• **INSTRUCTIONS TO FOLLOW**: Exactly the lines starting at the line containing "ADS (266, 1474)" and ending at the line containing "Einschränkungen bzw. Ergänzungen (629, 758)" are to be written out from the listing below, both included.

Top of STUDY MATERIAL

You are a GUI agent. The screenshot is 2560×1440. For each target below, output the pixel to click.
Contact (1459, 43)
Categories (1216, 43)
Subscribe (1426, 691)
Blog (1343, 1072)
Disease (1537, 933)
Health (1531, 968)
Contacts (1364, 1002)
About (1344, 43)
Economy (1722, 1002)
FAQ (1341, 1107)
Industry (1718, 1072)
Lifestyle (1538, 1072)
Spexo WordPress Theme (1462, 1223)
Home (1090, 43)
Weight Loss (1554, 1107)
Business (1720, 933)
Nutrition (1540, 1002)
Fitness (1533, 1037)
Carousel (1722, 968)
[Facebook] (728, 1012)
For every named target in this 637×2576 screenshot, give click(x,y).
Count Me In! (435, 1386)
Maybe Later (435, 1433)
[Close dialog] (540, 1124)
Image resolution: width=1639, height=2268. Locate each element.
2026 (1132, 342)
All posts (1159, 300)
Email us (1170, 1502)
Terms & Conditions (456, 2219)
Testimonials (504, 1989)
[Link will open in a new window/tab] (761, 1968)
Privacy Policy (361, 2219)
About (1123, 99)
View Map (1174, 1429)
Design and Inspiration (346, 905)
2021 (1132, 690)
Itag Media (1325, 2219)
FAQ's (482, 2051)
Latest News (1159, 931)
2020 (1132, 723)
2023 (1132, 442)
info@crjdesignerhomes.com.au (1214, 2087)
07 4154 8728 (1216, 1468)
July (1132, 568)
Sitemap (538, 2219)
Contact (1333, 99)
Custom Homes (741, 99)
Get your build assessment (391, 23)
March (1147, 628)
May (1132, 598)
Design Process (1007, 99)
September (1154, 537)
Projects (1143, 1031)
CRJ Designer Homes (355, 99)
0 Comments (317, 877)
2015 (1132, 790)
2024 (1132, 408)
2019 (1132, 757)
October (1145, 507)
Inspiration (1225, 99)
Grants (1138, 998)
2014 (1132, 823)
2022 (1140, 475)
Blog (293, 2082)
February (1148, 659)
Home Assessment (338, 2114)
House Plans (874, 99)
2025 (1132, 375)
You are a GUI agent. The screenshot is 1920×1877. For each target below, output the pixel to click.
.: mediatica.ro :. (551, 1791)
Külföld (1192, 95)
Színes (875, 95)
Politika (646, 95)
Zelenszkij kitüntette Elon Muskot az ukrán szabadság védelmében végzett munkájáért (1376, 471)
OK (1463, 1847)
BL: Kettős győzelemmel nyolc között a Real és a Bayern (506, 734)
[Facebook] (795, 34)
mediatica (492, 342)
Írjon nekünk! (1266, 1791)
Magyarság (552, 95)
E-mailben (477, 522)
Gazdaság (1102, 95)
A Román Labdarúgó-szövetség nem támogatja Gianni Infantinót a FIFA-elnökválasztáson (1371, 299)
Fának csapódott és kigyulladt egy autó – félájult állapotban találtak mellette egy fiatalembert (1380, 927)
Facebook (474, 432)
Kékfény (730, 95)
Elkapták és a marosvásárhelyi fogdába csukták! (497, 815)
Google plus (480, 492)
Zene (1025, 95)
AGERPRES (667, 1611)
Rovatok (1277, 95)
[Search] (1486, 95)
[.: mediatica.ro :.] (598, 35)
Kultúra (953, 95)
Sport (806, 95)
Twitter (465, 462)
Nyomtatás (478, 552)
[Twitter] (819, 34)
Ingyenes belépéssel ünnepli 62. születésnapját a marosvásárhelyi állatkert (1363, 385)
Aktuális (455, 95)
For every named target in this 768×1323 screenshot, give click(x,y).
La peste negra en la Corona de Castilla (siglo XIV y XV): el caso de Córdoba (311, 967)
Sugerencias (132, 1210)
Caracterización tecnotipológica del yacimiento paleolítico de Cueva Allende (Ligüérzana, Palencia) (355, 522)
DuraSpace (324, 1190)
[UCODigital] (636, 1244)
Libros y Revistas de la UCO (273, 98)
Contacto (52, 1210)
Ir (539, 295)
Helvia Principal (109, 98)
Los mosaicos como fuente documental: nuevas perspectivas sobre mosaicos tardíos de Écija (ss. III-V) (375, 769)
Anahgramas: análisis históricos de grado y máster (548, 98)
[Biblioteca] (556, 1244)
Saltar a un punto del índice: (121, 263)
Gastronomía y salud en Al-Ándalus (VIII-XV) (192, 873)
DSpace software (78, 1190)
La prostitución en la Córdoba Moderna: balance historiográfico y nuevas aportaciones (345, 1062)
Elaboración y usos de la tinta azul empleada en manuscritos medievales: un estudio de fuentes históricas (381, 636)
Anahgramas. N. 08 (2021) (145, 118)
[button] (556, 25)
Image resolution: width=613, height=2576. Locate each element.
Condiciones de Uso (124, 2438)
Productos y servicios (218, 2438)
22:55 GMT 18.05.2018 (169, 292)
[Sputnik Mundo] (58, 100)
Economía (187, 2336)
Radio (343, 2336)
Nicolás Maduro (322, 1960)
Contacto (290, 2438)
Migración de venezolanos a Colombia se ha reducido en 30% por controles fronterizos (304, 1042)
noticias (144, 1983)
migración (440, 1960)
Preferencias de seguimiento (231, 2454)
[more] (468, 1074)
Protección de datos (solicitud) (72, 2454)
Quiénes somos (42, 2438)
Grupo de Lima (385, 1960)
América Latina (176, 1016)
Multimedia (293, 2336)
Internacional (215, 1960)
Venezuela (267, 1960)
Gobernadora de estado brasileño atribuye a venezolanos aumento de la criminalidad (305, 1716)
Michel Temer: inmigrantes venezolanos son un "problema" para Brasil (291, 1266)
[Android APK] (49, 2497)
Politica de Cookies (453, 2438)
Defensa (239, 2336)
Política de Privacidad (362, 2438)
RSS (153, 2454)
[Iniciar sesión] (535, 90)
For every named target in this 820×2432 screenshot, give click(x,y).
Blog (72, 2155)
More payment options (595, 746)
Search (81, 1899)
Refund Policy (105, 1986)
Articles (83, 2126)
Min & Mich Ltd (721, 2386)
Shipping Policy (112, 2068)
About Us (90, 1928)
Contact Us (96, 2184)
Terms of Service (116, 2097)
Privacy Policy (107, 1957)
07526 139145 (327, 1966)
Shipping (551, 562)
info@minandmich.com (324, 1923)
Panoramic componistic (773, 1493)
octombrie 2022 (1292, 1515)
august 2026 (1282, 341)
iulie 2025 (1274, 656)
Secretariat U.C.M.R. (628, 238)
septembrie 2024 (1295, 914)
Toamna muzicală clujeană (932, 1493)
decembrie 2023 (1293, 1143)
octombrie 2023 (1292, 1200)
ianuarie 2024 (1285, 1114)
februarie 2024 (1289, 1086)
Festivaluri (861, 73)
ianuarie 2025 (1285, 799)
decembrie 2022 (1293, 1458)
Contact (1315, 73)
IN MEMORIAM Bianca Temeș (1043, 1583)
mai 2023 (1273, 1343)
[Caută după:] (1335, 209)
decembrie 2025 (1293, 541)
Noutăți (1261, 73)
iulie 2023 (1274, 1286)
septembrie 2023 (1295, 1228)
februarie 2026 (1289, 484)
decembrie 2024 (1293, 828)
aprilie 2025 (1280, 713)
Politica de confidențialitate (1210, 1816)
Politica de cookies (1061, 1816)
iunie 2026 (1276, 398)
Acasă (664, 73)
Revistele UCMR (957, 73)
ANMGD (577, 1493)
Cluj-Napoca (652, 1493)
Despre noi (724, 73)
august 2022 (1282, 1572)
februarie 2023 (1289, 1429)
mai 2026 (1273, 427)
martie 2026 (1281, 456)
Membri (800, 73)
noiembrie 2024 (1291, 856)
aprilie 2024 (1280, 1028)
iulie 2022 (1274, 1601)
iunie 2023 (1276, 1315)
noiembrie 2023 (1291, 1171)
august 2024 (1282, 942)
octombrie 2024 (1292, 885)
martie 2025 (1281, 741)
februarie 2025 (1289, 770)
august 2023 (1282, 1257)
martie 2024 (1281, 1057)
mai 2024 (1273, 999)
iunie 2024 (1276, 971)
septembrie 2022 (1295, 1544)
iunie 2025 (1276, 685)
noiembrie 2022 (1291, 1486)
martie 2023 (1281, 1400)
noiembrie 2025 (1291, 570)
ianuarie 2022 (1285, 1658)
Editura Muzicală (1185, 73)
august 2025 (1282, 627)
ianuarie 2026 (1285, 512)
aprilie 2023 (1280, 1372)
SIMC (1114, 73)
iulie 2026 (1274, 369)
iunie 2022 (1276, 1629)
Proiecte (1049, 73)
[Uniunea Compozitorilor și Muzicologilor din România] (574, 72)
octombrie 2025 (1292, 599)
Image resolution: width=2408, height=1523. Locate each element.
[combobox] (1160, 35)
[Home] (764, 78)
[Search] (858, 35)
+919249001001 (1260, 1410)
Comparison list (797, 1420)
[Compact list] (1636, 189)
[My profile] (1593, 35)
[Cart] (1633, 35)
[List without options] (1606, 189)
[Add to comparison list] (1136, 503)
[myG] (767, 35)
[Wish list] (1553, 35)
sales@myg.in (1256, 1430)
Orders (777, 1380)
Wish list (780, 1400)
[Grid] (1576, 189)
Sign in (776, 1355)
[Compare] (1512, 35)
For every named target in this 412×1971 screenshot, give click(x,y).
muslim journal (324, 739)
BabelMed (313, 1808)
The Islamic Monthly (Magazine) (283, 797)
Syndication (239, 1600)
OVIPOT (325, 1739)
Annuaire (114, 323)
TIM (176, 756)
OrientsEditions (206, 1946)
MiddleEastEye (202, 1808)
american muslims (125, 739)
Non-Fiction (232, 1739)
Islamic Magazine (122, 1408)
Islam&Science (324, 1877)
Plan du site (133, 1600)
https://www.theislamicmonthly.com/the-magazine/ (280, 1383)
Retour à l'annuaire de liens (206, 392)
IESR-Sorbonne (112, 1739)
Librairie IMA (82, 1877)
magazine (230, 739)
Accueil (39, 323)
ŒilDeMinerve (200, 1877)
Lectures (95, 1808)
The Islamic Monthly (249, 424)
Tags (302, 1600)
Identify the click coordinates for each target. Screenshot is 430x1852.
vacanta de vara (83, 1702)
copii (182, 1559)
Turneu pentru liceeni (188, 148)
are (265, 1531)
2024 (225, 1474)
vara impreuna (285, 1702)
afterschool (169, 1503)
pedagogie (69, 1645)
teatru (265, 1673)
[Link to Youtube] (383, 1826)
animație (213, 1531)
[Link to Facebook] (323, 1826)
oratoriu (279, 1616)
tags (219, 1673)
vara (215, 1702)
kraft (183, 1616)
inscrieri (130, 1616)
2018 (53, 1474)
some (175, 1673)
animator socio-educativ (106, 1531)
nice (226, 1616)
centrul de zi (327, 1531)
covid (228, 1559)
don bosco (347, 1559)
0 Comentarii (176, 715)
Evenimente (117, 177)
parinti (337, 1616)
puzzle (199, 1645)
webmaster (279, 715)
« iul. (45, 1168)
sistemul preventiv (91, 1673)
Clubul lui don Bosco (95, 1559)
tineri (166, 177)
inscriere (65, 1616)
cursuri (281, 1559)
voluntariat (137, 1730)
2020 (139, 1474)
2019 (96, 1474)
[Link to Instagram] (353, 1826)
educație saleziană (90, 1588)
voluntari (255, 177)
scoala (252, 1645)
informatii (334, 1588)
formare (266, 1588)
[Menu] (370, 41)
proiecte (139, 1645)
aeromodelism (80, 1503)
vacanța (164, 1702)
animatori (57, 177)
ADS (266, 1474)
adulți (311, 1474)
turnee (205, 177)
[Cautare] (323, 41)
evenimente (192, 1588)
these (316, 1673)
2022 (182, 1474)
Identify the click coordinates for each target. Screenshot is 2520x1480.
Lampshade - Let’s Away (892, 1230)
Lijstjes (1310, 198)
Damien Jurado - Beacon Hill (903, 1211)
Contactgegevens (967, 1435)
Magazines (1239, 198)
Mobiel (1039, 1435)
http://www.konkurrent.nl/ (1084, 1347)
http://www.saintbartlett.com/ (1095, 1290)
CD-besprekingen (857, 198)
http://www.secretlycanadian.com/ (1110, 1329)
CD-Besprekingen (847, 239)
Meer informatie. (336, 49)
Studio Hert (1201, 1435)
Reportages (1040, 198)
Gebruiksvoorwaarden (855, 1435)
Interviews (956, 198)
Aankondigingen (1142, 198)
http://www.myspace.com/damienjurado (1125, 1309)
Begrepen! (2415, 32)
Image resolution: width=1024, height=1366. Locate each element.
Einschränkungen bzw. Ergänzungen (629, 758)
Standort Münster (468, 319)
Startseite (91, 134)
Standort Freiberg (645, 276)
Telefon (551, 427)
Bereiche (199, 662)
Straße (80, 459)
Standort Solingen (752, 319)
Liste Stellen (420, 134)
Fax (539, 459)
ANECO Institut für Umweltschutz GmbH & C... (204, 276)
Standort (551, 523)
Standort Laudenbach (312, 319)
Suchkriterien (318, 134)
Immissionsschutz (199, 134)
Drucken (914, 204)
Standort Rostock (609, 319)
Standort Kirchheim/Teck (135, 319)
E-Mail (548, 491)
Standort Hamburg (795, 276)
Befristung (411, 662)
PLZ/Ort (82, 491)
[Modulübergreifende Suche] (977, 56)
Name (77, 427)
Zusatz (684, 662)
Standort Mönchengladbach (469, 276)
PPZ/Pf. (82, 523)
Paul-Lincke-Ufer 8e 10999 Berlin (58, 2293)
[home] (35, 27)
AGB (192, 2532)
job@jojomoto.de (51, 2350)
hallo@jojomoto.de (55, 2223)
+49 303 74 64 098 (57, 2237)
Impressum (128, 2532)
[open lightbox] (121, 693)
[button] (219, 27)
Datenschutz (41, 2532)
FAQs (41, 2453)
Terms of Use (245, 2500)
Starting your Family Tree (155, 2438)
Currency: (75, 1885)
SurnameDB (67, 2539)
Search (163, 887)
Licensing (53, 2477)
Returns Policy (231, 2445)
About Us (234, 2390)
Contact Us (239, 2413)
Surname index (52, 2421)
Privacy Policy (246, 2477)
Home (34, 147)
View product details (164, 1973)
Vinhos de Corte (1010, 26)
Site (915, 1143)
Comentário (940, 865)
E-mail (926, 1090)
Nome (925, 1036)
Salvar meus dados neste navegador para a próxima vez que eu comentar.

Bottom of STUDY MATERIAL

• **SOLUTION TO THIS PROBLEM**:
ADS (266, 1474)
adulți (311, 1474)
turnee (205, 177)
[Cautare] (323, 41)
evenimente (192, 1588)
these (316, 1673)
2022 (182, 1474)
Identify the click coordinates for each target. Screenshot is 2520x1480.
Lampshade - Let’s Away (892, 1230)
Lijstjes (1310, 198)
Damien Jurado - Beacon Hill (903, 1211)
Contactgegevens (967, 1435)
Magazines (1239, 198)
Mobiel (1039, 1435)
http://www.konkurrent.nl/ (1084, 1347)
http://www.saintbartlett.com/ (1095, 1290)
CD-besprekingen (857, 198)
http://www.secretlycanadian.com/ (1110, 1329)
CD-Besprekingen (847, 239)
Meer informatie. (336, 49)
Studio Hert (1201, 1435)
Reportages (1040, 198)
Gebruiksvoorwaarden (855, 1435)
Interviews (956, 198)
Aankondigingen (1142, 198)
http://www.myspace.com/damienjurado (1125, 1309)
Begrepen! (2415, 32)
Image resolution: width=1024, height=1366. Locate each element.
Einschränkungen bzw. Ergänzungen (629, 758)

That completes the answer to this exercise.